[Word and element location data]
####
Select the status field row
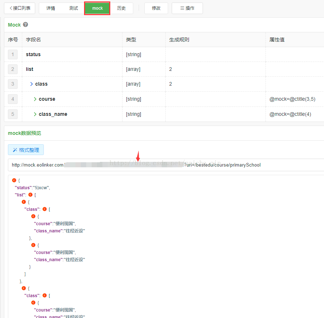pos(164,54)
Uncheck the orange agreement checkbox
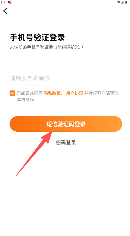 pos(12,93)
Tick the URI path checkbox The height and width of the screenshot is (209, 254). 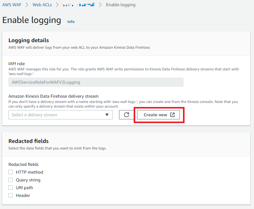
####
**EXERCISE DETAILS:** Write out again the stretch from the line that contains "Uncheck the orange agreement checkbox" through the end of the rows, both ends included, without the pictures.

**RESULT OF THIS EXERCISE:**
Uncheck the orange agreement checkbox
 pos(12,93)
Tick the URI path checkbox The height and width of the screenshot is (209, 254). 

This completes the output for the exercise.